El Wi-Fi no se va a ningún lado: los detalles detrás del invento que promete velocidades récord
En las últimas semanas, varios titulares de medios nacionales e internacionales encendieron las alarmas con un pronóstico tajante: “El Wi-Fi tiene las horas contadas”. La afirmación surge a raíz de un extraordinario avance científico en el Reino Unido, donde investigadores lograron crear un sistema inalámbrico capaz de transmitir datos a una velocidad brutal de 362 Gigabits por segundo (Gbps).
Por la Redacción de IN-FORMADOS

“Li-Fi”: crean un sistema inalámbrico que alcanza velocidades de hasta 362 Gbps | Fuente: Shutterstock
Sin embargo, detrás del impacto del titular se esconde una realidad muy diferente. Lejos de desaparecer, las redes Wi-Fi tradicionales seguirán siendo la columna vertebral de nuestras conexiones hogareñas y laborales por mucho tiempo. Lo que se viene no es un reemplazo, sino un aliado.

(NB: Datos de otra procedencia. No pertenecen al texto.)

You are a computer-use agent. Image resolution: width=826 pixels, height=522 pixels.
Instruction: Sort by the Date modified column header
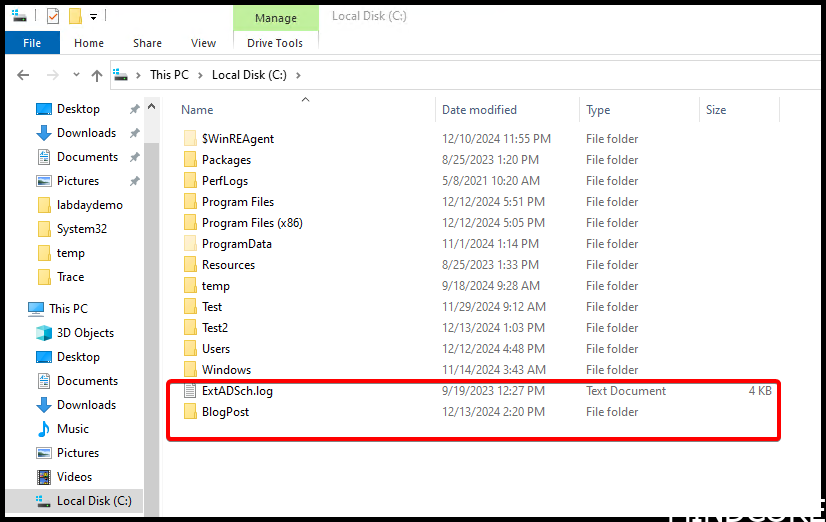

¿Qué se inventó realmente?
Un equipo de científicos británicos publicó en la revista académica Advanced Photonics Nexus un logro histórico para la comunicación inalámbrica óptica (una tecnología emparentada con el conocido Li-Fi).

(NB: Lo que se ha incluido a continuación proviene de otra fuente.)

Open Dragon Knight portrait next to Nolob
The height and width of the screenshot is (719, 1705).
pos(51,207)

En lugar de utilizar las clásicas ondas de radio que usa el Wi-Fi de tu casa, este sistema emplea un microchip con una matriz de pequeños láseres infrarrojos —totalmente invisibles y seguros para el ojo humano— combinados con lentes de alta precisión. En condiciones de laboratorio y a una distancia de dos metros, activaron 21 de estos haces de luz en paralelo, logrando transferir información a una velocidad que dejaría en ridículo a cualquier conexión de fibra óptica actual, consumiendo además la mitad de energía.
El “talón de Aquiles” de la luz
¿Por qué entonces no estamos tirando nuestros routers a la basura? La respuesta está en las leyes de la física. Las ondas de radio del Wi-Fi tienen una gran virtud: pueden rebotar y atravesar paredes, techos o muebles, permitiéndote tener internet en el comedor aunque el aparato esté en el living.

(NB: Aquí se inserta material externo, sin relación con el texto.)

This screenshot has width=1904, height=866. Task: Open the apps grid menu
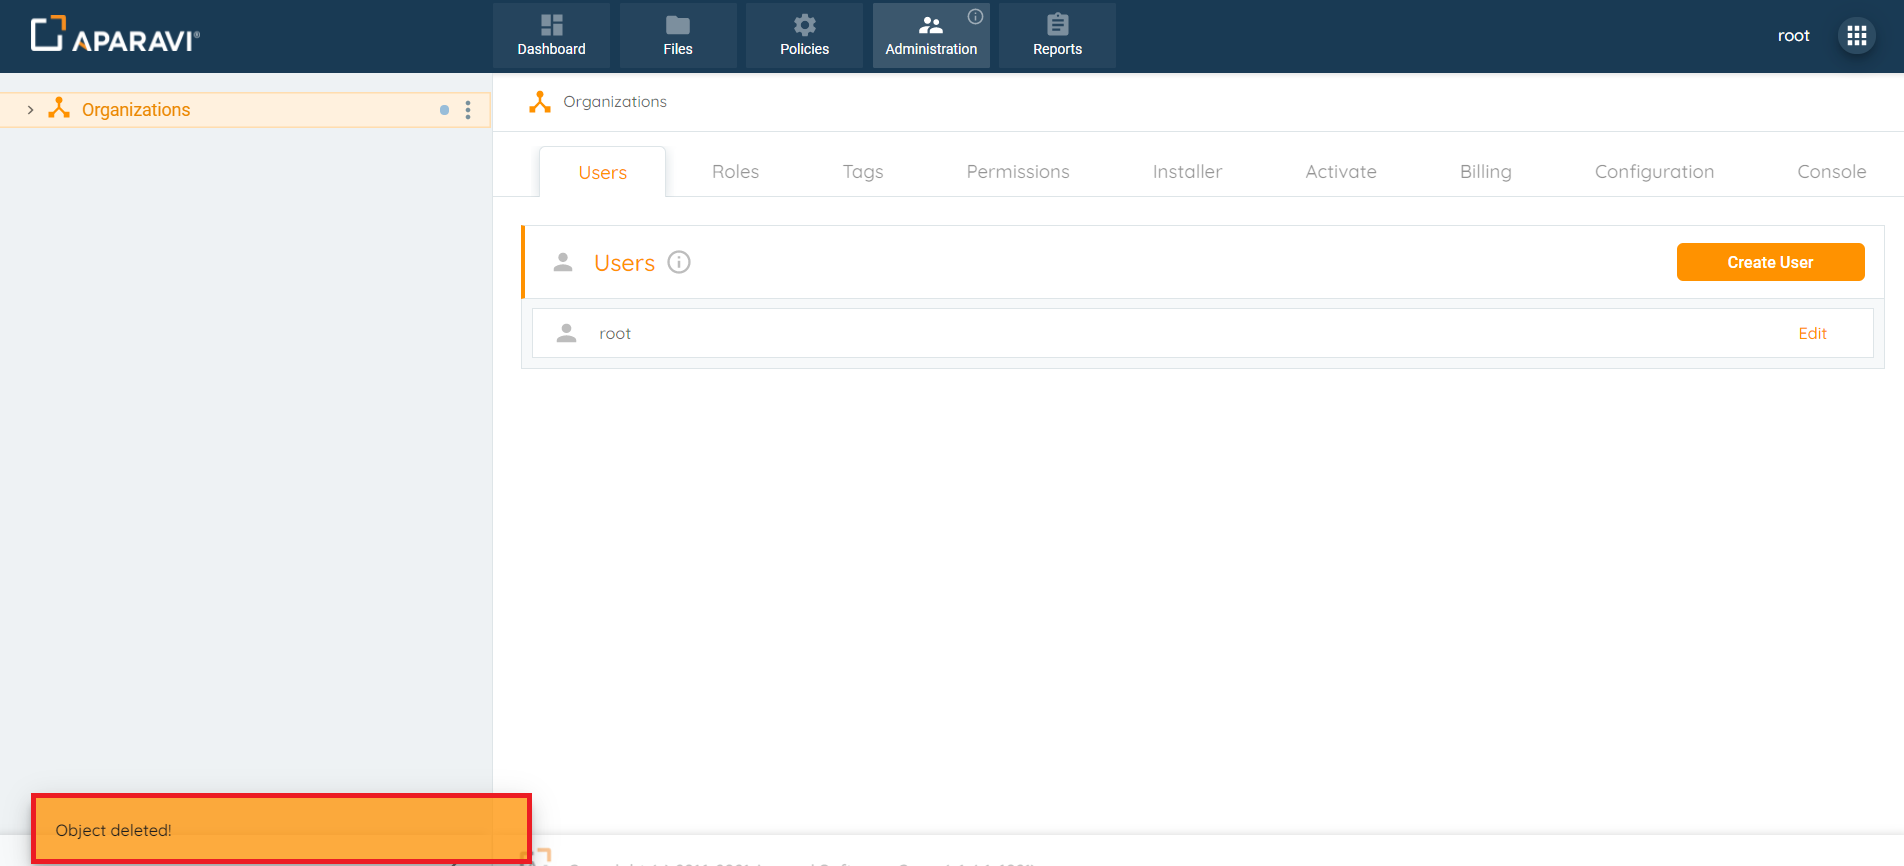pyautogui.click(x=1857, y=36)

La luz, por el contrario, no atraviesa paredes. El nuevo sistema requiere línea de visión directa entre el emisor y el dispositivo receptor. Si te metés el teléfono en el bolsillo, si alguien se para frente a la computadora o si cambiás de habitación, la conexión simplemente se corta.
Además, pasar de un experimento controlado en un banco de pruebas universitario a un producto comercial, masivo y accesible que quepa dentro de un celular requiere un proceso de desarrollo y miniaturización que, estiman los expertos, llevará entre 5 y 10 años.
Un futuro de convivencia
El verdadero valor de este hallazgo no es destruir al Wi-Fi, sino aliviarlo. Vivimos en un mundo donde el espectro radioeléctrico está cada vez más saturado por la cantidad de dispositivos conectados en simultáneo.
El futuro apunta a un esquema híbrido. Lo más probable es que los routers del mañana combinen ambas tecnologías: usarán el Wi-Fi convencional (que ya avanza hacia sus versiones 7 y 8) para dar cobertura general a toda la casa, y activarán estos potentes haces de luz infrarroja de forma selectiva para tareas pesadas que no se muevan de lugar, como un televisor transmitiendo en 8K, computadoras de oficina o cascos de realidad virtual.
En el periodismo, como en la ciencia, la rigurosidad importa. El Wi-Fi no tiene las horas contadas; simplemente está por recibir un compañero de equipo excepcionalmente rápido.